En el otro extremo de la cocina se encontraba Pierre dando pequeños sorbos a una taza de café para alargar su contenido hasta terminar de leer el periódico por encima de sus pequeñas gafas. Con unas manos cuyos largos dedos que se asemejaban a las ramas amontonadas afuera, intentaba abrir un bote de mermelada sin perder de vista ni por un segundo un diario que le dejaba absorto ante cualquier contacto.

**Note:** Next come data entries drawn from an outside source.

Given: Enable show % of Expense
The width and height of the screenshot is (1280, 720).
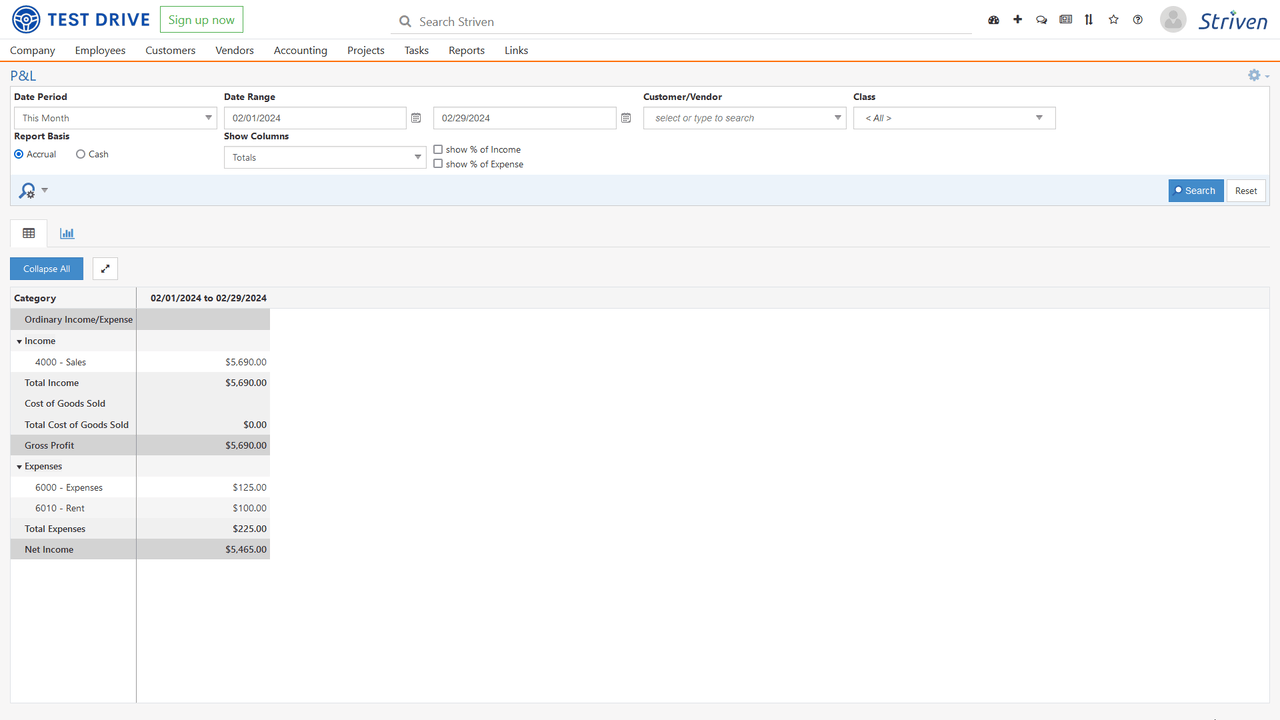Looking at the screenshot, I should [x=438, y=164].
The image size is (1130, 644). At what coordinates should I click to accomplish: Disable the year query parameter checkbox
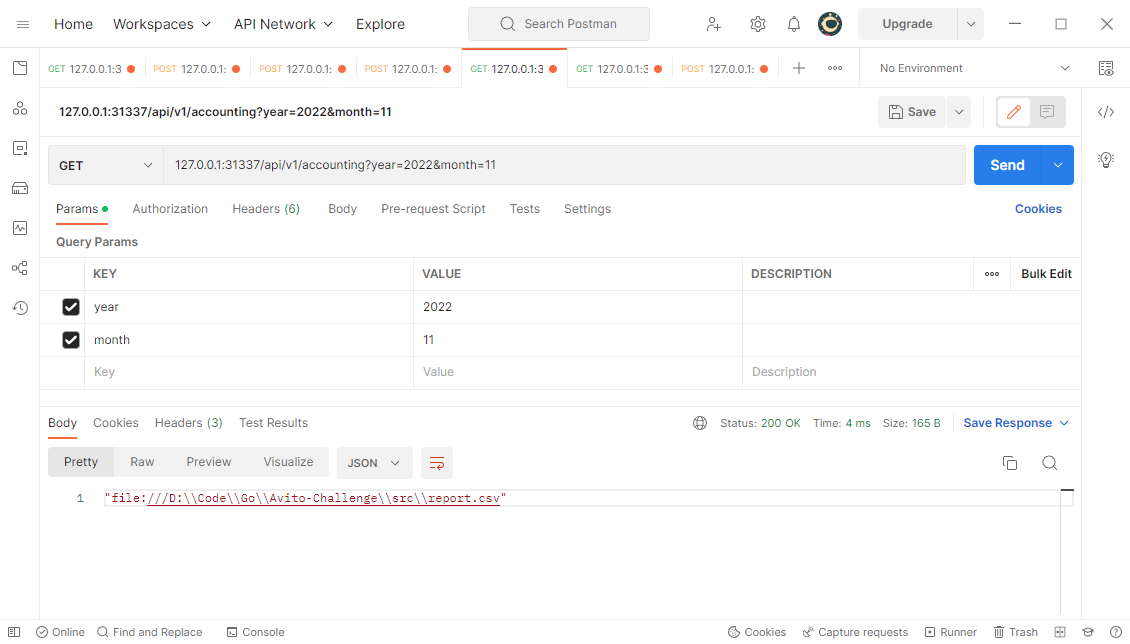click(x=70, y=306)
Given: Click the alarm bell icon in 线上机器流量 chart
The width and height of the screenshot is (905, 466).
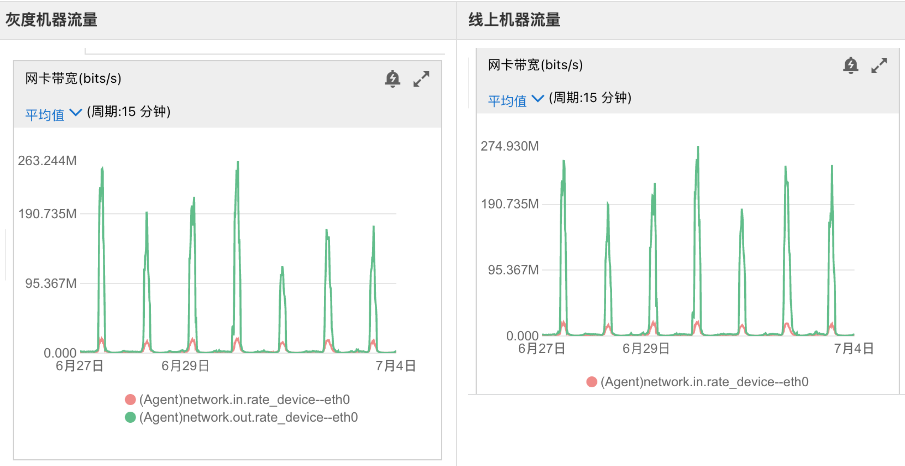Looking at the screenshot, I should coord(850,65).
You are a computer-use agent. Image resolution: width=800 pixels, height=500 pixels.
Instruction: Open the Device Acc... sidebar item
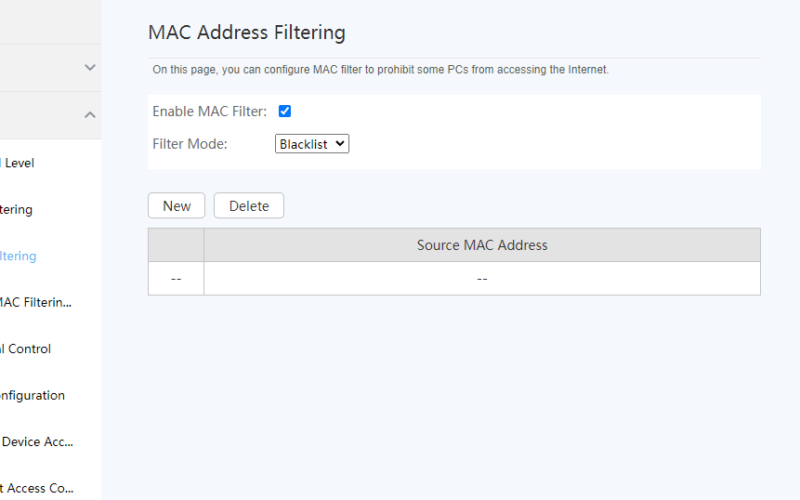coord(37,442)
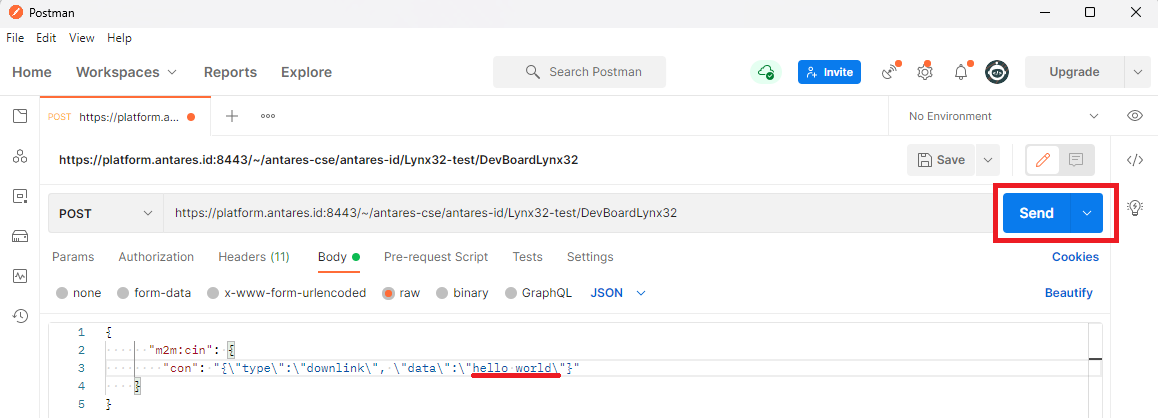The height and width of the screenshot is (418, 1158).
Task: Open the Mock Servers sidebar icon
Action: [x=20, y=236]
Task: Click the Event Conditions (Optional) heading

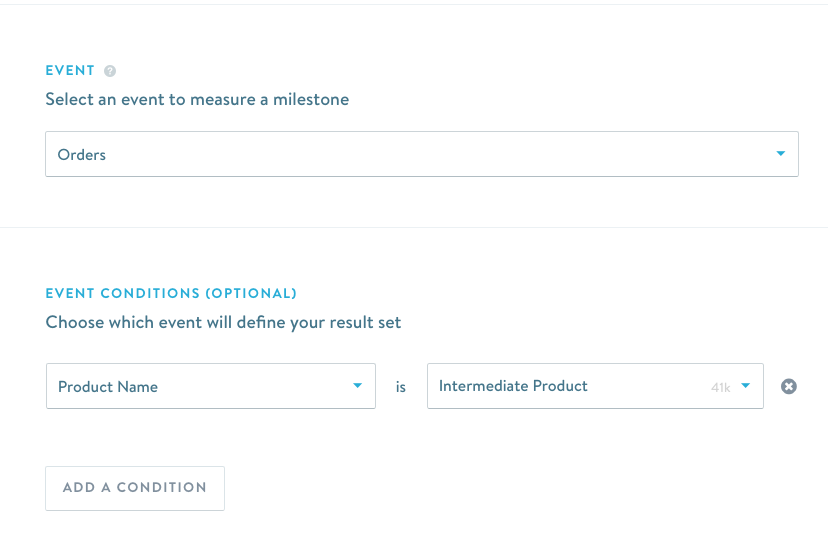Action: 171,294
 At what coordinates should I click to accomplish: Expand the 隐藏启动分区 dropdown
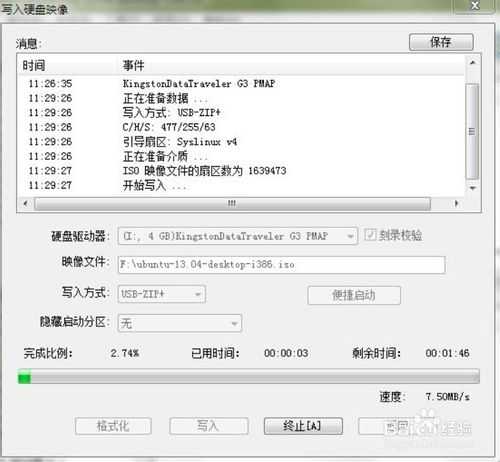(x=180, y=323)
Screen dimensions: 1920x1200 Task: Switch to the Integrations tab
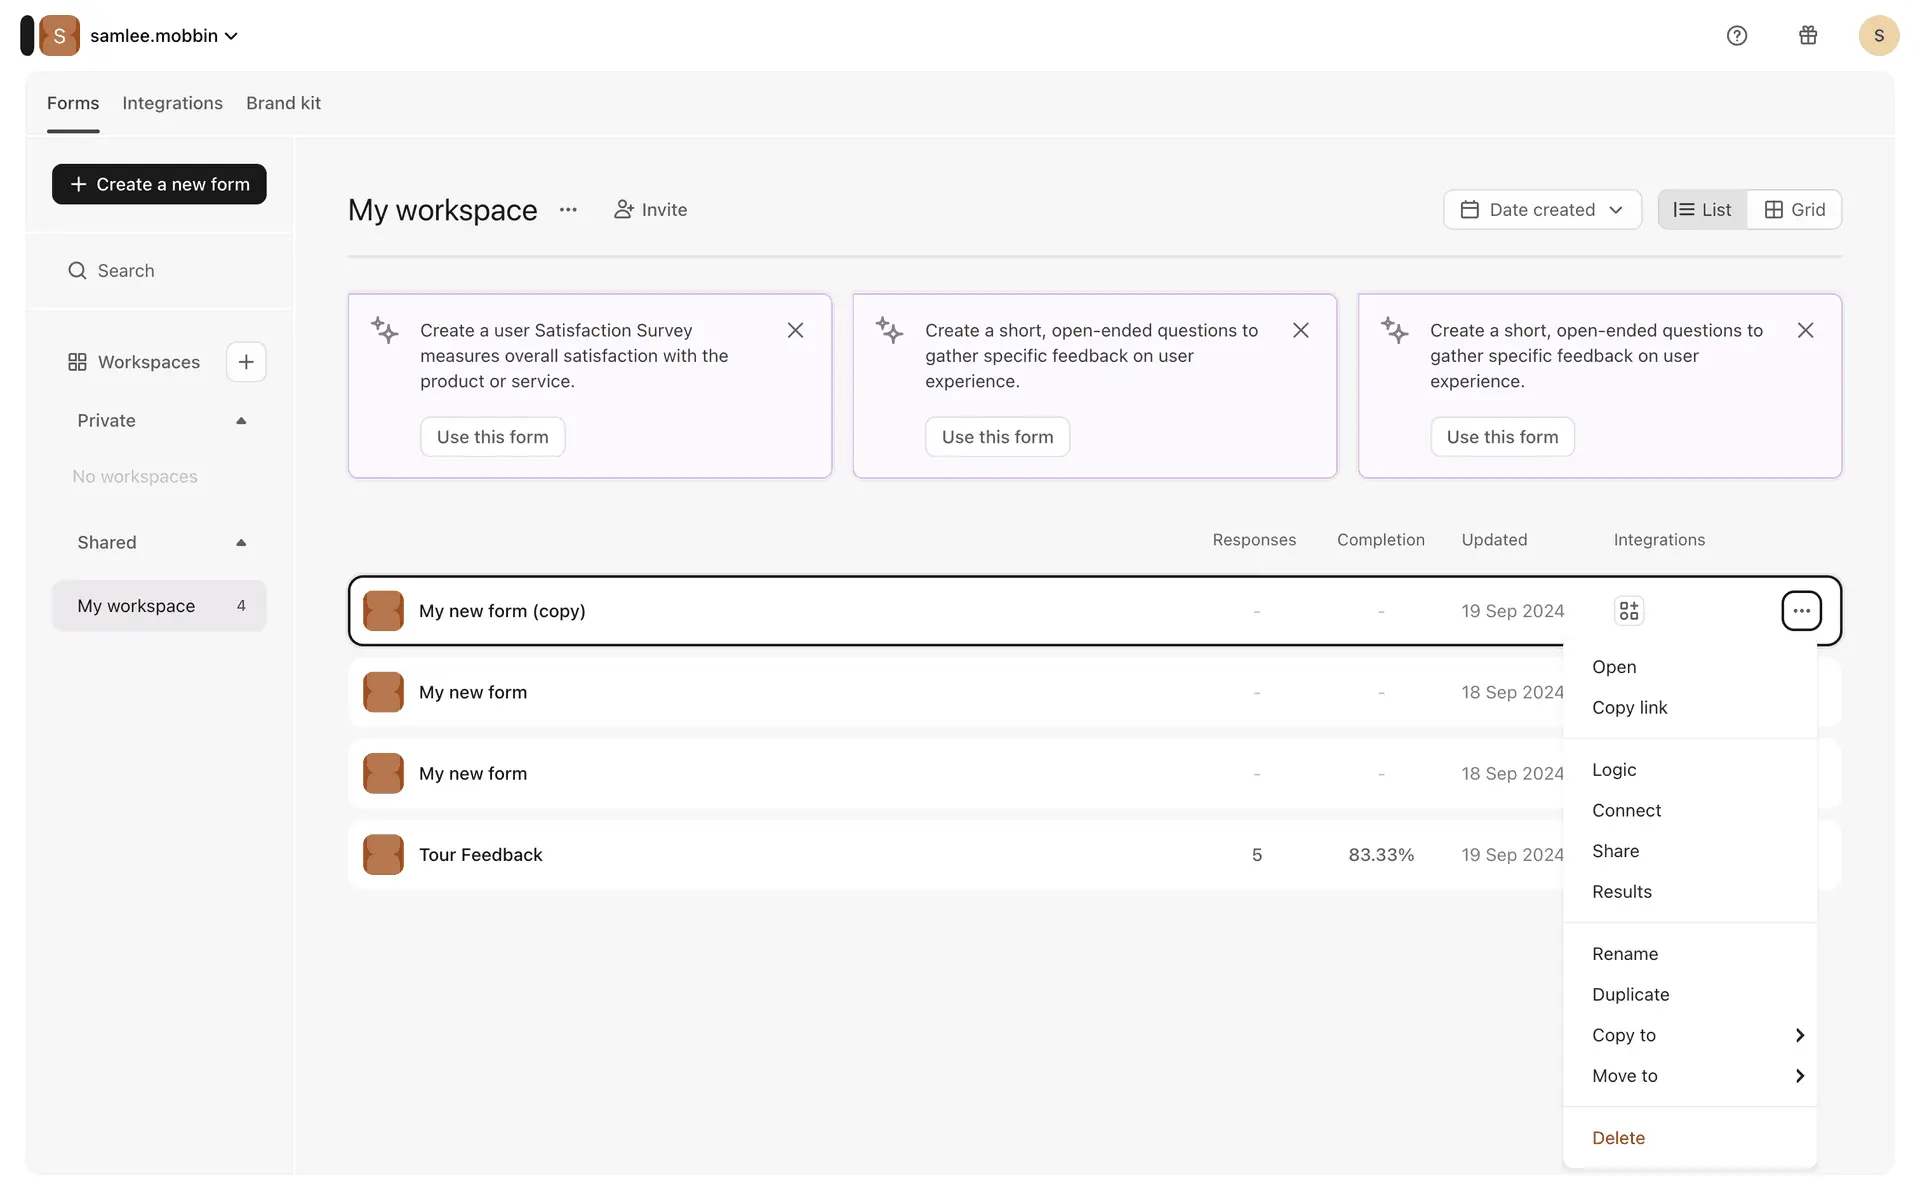click(x=172, y=103)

Las evasiones adultas son bastante más sutiles que las de la juventud y al no estar la sociedad tan alerta a las mismas, pueden resultar incluso hasta más nocivas si no se utilizan con cuidado. Si te sumerges demasiado en ellas estás perdido y si no las utilizas, una implacable realidad te acabará aplastando por agotamiento. Encontrar el equilibrio resulta difícil, ya que entrar donde uno se encuentra a gusto y dejarte llevar por una plácida corriente es muy tentador. Pero si pierdes de vista el punto de entrada, si no miras constantemente hacia atrás para buscar el camino de vuelta, te perderás y enredarás haciéndose cada vez más difícil el retorno. Y no solo resulta necesario guardar el punto de partida, sino tener la suficiente fuerza y sangre fría para nadar contra natura sabiendo que solo el volver a la realidad te permitirá que las futuras evasiones tengan el suficiente contraste para resultar útiles. Porque lo realmente importante es el contraste. Sin contraste no hay sonrisa, tampoco sufrimiento o dolor. Sin contraste no hay éxito ni fracaso. Por mucho que nos pese, el interior del ser humano se rige por unas leyes tan sencillas como las de la física. Incluso a veces pueden ser las mismas. El contraste no deja de parecerse a la tercera ley de Newton, acción y reacción.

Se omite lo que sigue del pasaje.